Edifices construits à l'initiative de la Communauté française et de la Régie des Bâtiments de l'Etat
Toudi mensuel n°72, septembre-octobre 2006

Grand-Hornu : vue de la cour ovale et de la statue d'Henri de Gorge

Depuis quelques années, certaines administrations de la Communauté française ou de l’Etat cautionnent la dégradation du patrimoine culturel immobilier ou paysager lors de la construction de bâtiments à destination publique tels que musée, théâtre, cour de justice, commissariat de police. Obnubilées par la mode de mettre en exergue la prétendue créativité de quelques architectes, ces administrations se comportent en propriétaires distributeurs d’argent et, à ce titre, n’estiment pas devoir faire respecter le patrimoine culturel historique, ni le contexte urbanistique et architectural existant. A l’appui de cette assertion, on prendra cinq exemples :

  • trois projets dont le maître d’ouvrage était la Communauté française :
    l’établissement du musée des arts contemporains du « Grand-Hornu » à Boussu ; la construction du théâtre du Manège à Mons ; la construction du théâtre de la Communauté française à Bruxelles ;

  • deux projets dont le maître d’ouvrage était la Régie du Hainaut des Bâtiments de l’Etat : l’extension du palais de justice, rue de Nimy à Mons ; la construction du bâtiment de la police locale, rue du Becquerelle à Tournai.

    La Communauté française

    L’établissement du musée des arts contemporains au « Grand-Hornu » à Boussu

Au regard de la planification spatiale, un musée créé à l’initiative de cette Communauté devait être établi dans une agglomération importante de Wallonie dès l’instant où il n’était pas destiné à être érigé à Bruxelles. Les nombreuses études d’aménagement régional financées par la Région wallonne, dont le schéma de développement de l’espace régional (s.d.e.r.) fut la conclusion, préconisaient l’installation des grands équipements publics dans l’une des quatre agglomérations principales du « sillon industrialisé » de Wallonie, à savoir : Mons, Charleroi, Namur et Liège.

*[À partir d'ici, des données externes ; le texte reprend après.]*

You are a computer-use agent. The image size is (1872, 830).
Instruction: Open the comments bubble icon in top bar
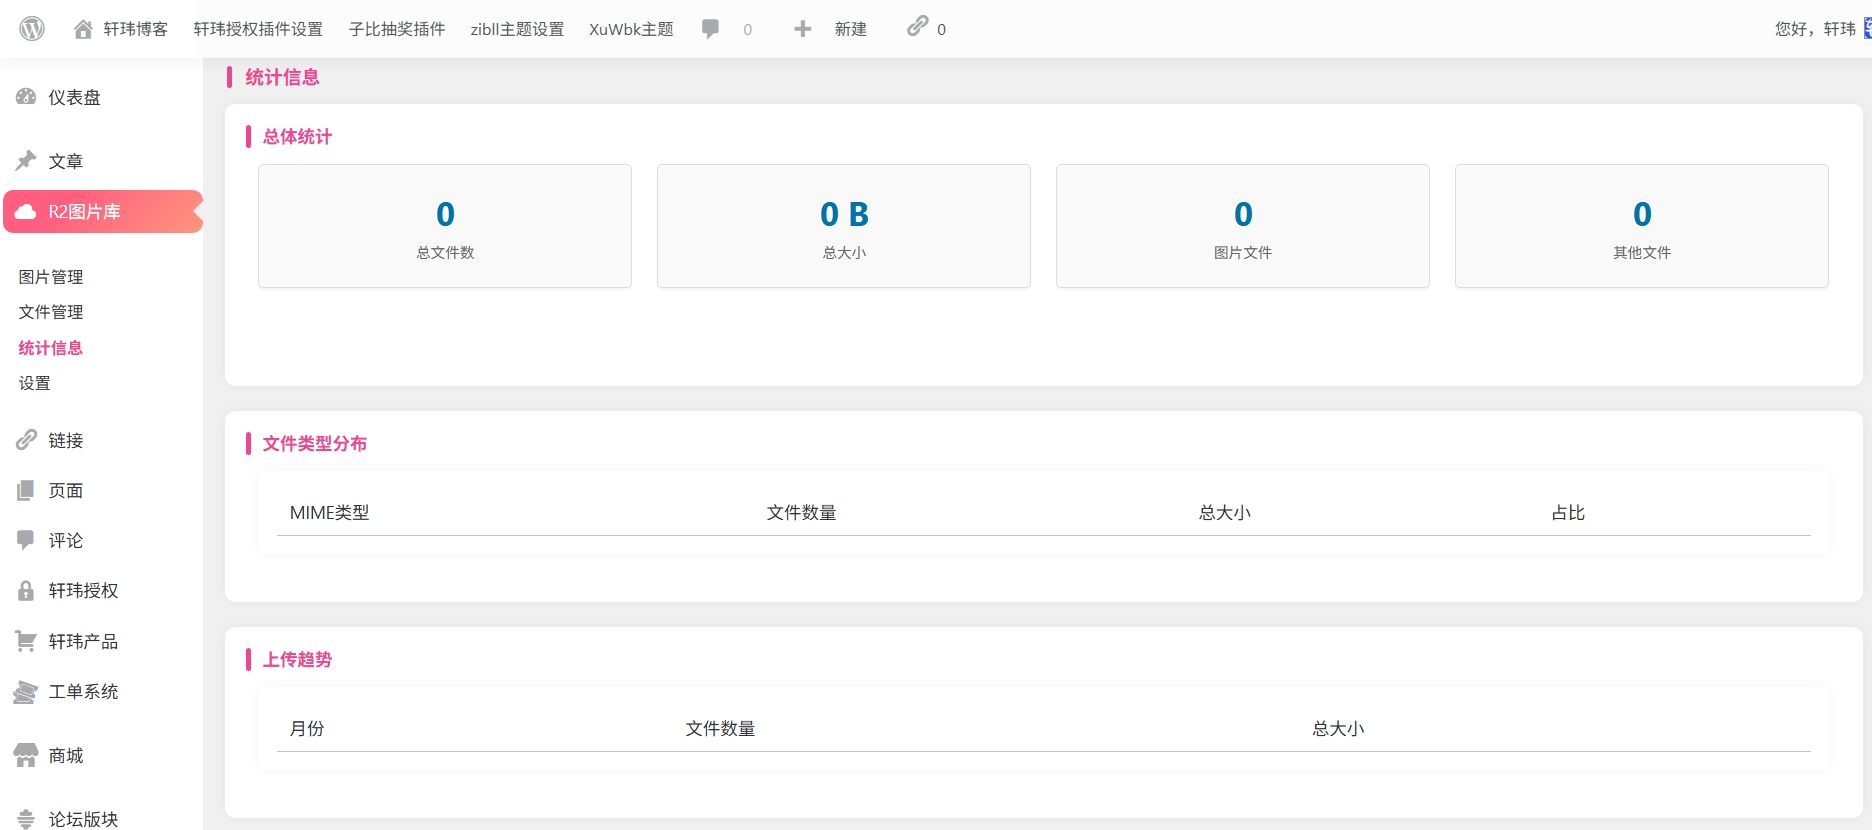(711, 29)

Les villes citées comportent toutes au moins un espace particulièrement bien situé, et aujourd’hui encore non bâti, pour accueillir ce musée, équipement d’intérêt régional.

A Mons, le centre universitaire ayant abandonné dans les années 80 le projet d’installer un « campus » au lieu-dit « Les Grands Prés », l’occupation de ce site fait l’objet, depuis le début des années 90, de négociations entre la Région, les autorités locales, l’intercommunale i.d.e.a. et des promoteurs privés. Pour quels motifs l’installation du musée n’a-t-elle pas été envisagée sur cet espace attendu que c’est également à cette époque que le projet en a été conçu ? Or le site présentait (il présente encore) de belles potentialités : il est vaste, jouxte la ville ancienne et est très bien desservi par les infrastructures de transport puisqu’il est compris entre les installations ferroviaires de Mons et la section de l’autoroute de Wallonie assurant les liaisons internationales dans les directions nord-sud et est-ouest.

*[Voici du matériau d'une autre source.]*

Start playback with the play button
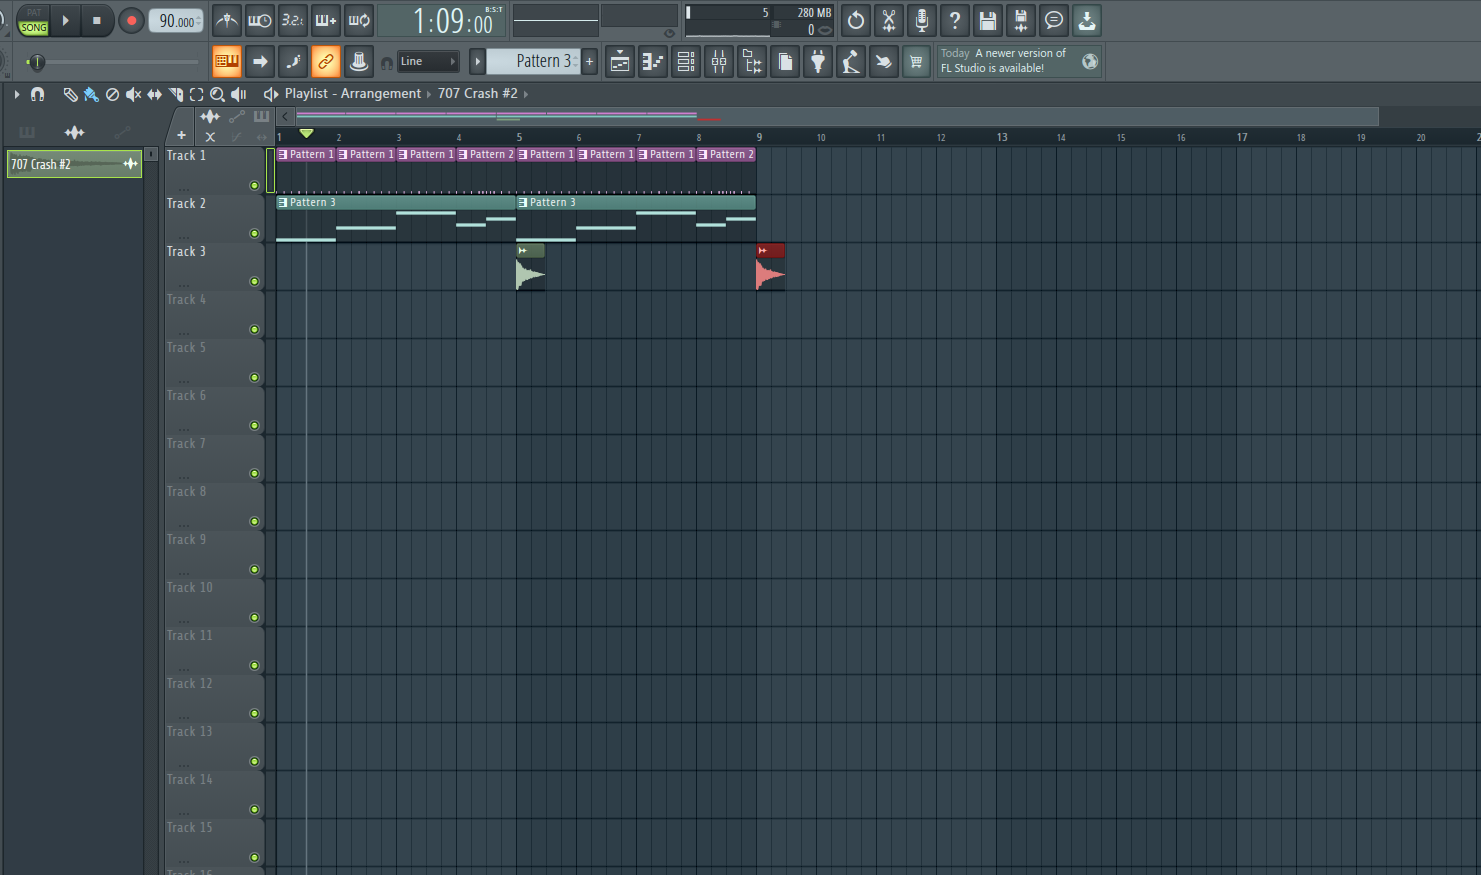 65,20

L’édification à cet endroit présentait un triple intérêt. Tout d’abord, elle eût rééquilibré en faveur du développement culturel une affectation des lieux principalement marquée par les fonctions de commerce et de services. Ensuite, le musée eût pu bénéficier de la fréquentation par un public nombreux et de classes d’âge diverses des établissements qui s’y sont installés : complexe de salles de cinémas, grand magasin, galerie marchande, grand hall multifonctionnel dans le sous-sol duquel une partie des archives générales du royaume seront conservées, sans omettre les petites et moyennes entreprises situées dans la zone d’activités économiques mixtes proche, ni le projet de parc scientifique « Initialis ».

Le souhait répété par le monde de la culture, selon lequel l’art doit aller à la rencontre des citoyens, aurait pu trouver là un commencement de réalisation. Enfin, l’implantation sur ce site eût été conforme aux déclarations faites par les hommes politiques aux termes desquelles la ville de Mons est appelée à devenir la capitale culturelle de la Wallonie, titre qui lui a été officiellement attribué par le Gouvernement de la Communauté française dans une convention conclue pour la période 2002-2006.

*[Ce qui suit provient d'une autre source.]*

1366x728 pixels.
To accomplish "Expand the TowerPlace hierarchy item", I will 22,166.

Les trois autres villes importantes possédaient également de beaux terrains centraux, non bâtis, où il était possible d’établir ce musée :

  • à Charleroi, il eût pu être construit sur l’espace situé au-dessus du parking du palais des Beaux-Arts, complétant ainsi l’équipement culturel existant ;

  • à Namur, son installation sur un vaste terrain de l’ancienne caserne Léopold, aujourd’hui à usage de parking, aurait été l’occasion de restructurer l’ensemble de l’îlot délimité par le boulevard Cauchy et les rues du Premier Lanciers et Général Michel en remodelant les bâtiments médiocres du Ministère des Finances qui l’occupent en partie ;

  • à Liège, érigé à la place de la maison d’arrêt Saint-Léonard démolie, le musée aurait apporté la modernité au futur « Quartier des Arts » qui s’étendra de l’opéra à l’ensemble muséal du « Grand Curtius » par les rues Féronstrée et Hors-Château.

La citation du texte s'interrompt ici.